The impact of cashing out a long service payment when I left my old job had a significant impact on my net worth (about 11% on my balance sheet and about 7% on the combined balance sheet) for the simple reason that no provision had been made in the balance sheet for this benefit. This was deliberate - it was difficult to value and in certain circumstances it might have amounted to a lot less than it did. The purpose of running a balance sheet is to help with my financial planning. Including assets which are of uncertain value and have the potential not to eventuate at all is more likely to harm than help my financial management.
However, receiving the payment did lead me to think about any other assets and liabilities which are not on the balance sheet. I came up with the following items:
1. a whole of life insurance policy taken out when I was at university. It matures when I am 50 and the amount involved would pay for a modest car or an extensive bout of travelling for us after I retire. The justification for not including this is the intention to spend it (unless I need it at the time);
2. a modest collection of claret in bond with UK wine merchants. While the wine could be sold, the amount is not large and it is likely that at least some of it is an investment in future drinking rather than financial well being;
3. paintings and carpets. The resale value of these is uncertain (but certainly small) ;
4. mrs traineeinvestor's jewelry.

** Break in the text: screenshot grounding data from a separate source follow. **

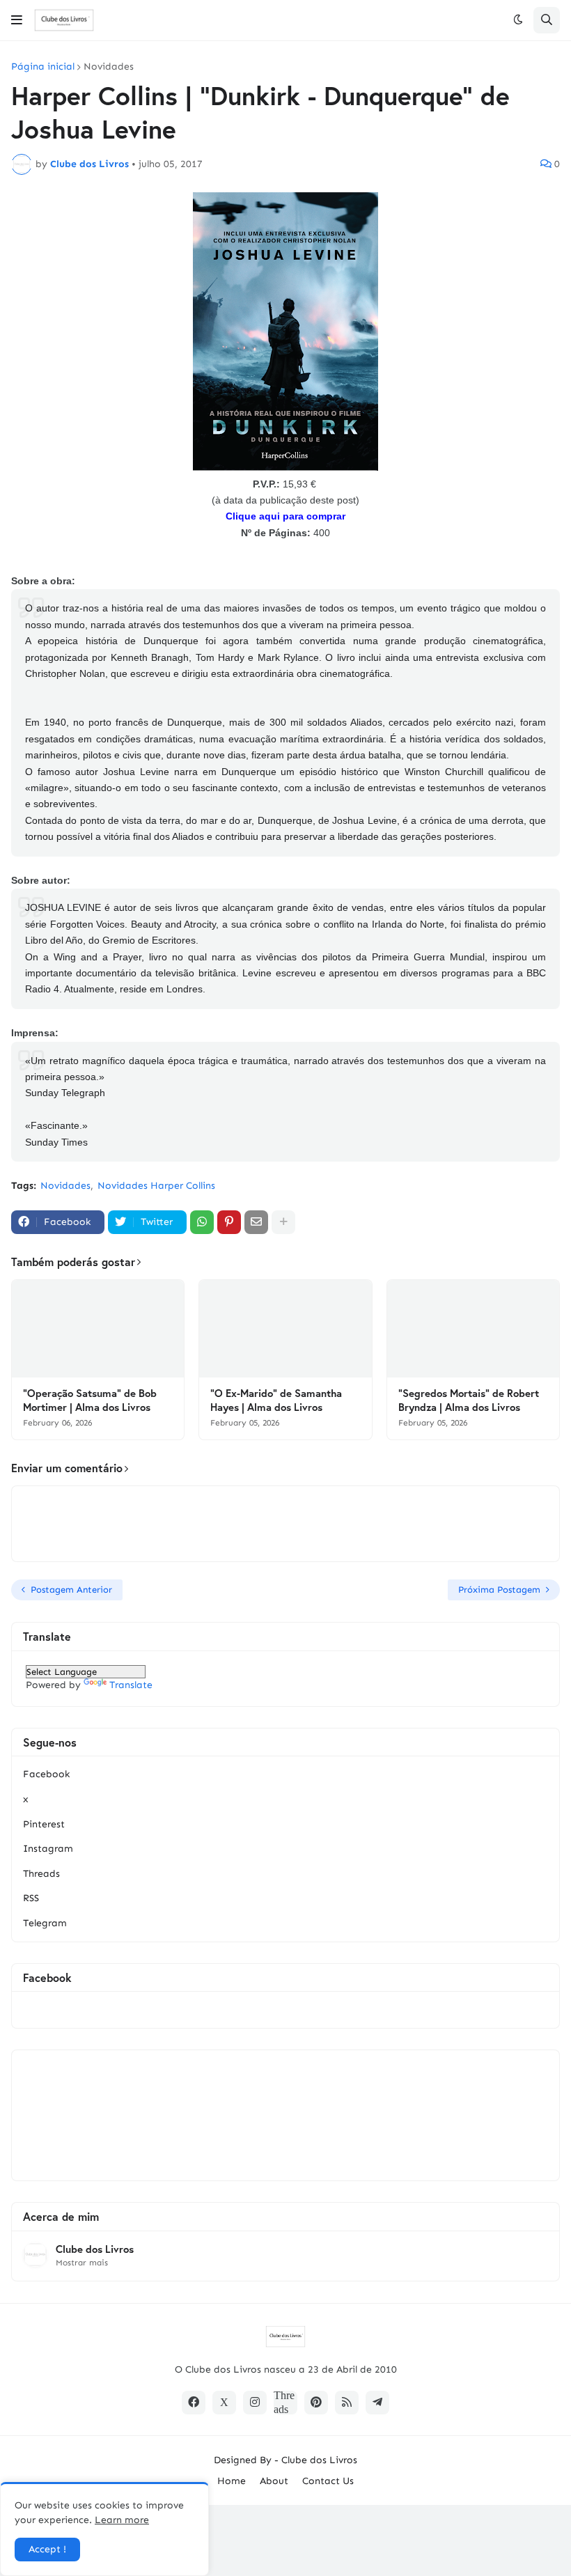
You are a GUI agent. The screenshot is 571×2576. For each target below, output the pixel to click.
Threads (41, 1874)
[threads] (285, 2402)
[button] (16, 20)
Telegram (45, 1923)
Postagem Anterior (71, 1589)
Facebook (46, 1774)
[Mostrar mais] (283, 1222)
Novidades (109, 67)
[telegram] (377, 2402)
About (274, 2481)
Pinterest (44, 1824)
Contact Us (328, 2481)
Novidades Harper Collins (156, 1186)
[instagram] (255, 2402)
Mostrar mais (82, 2262)
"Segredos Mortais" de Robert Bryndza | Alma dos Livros (468, 1400)
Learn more (122, 2520)
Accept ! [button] (47, 2549)
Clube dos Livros (95, 2249)
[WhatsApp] (202, 1222)
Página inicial (43, 67)
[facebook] (193, 2402)
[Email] (256, 1222)
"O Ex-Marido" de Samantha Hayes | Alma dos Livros (276, 1400)
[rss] (347, 2402)
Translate (130, 1685)
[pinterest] (316, 2402)
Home (231, 2481)
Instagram (48, 1849)
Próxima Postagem (499, 1589)
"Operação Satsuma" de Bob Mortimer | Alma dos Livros (90, 1400)
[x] (224, 2402)
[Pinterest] (229, 1222)
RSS (31, 1898)
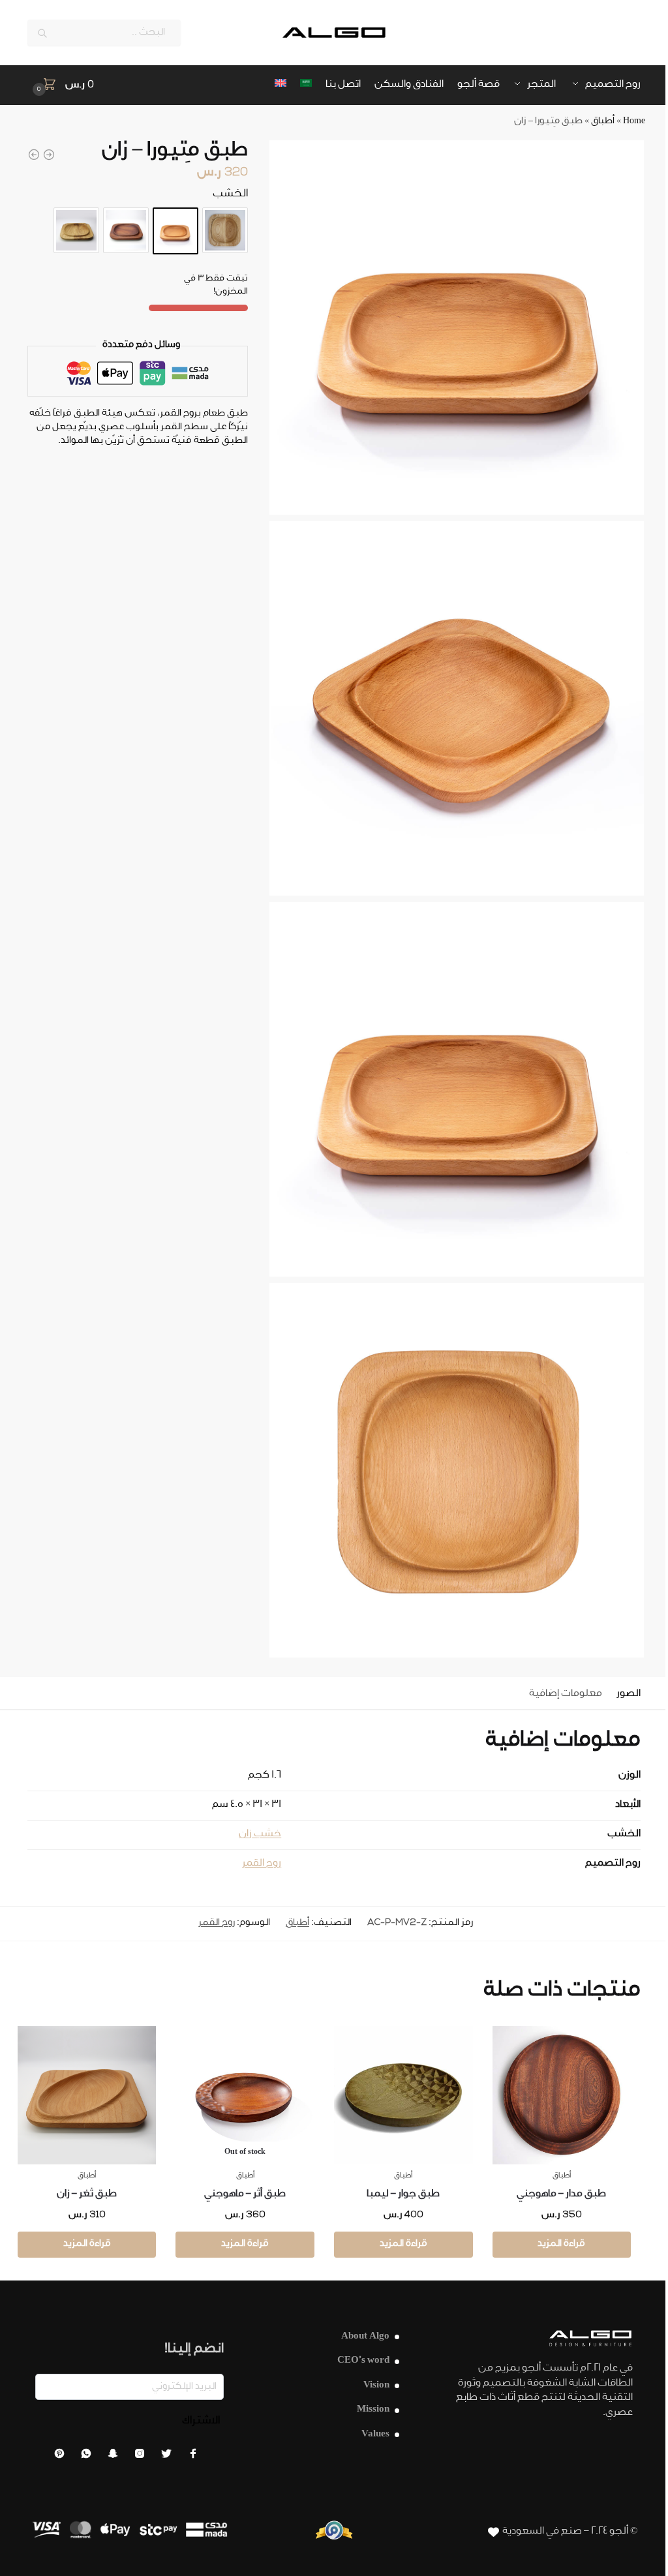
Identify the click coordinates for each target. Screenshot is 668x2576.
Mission (373, 2410)
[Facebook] (193, 2457)
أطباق (603, 122)
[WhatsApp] (86, 2457)
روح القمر (261, 1864)
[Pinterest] (59, 2457)
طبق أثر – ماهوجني (245, 2195)
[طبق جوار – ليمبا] (403, 2095)
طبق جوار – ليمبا (403, 2195)
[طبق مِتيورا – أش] (225, 230)
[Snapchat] (113, 2457)
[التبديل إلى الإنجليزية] (280, 85)
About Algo (365, 2337)
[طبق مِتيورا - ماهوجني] (33, 154)
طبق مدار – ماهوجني (561, 2195)
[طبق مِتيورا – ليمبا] (76, 230)
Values (375, 2435)
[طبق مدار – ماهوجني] (562, 2095)
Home (634, 122)
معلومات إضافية (565, 1694)
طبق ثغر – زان (87, 2195)
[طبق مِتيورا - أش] (48, 154)
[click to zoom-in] (456, 327)
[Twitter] (166, 2457)
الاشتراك (201, 2421)
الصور (628, 1694)
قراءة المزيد (561, 2244)
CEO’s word (363, 2361)
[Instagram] (139, 2457)
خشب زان (260, 1835)
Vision (376, 2386)
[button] (60, 86)
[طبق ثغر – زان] (87, 2095)
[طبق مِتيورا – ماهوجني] (126, 230)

I strongly suspect that if I suggested selling my wife's engagement ring, she would list some of my surplus body parts on e-bay;
5. depreciating items such as furniture (or a car if we had one) would not qualify as investments and would never be included as assets in a balance sheet.
Even if the guesstimated value of items 1-4 above were added to the balance sheet, the effect would be minimal (about 1%).
I couldn't think of any liabilities which are not included in the balance sheet.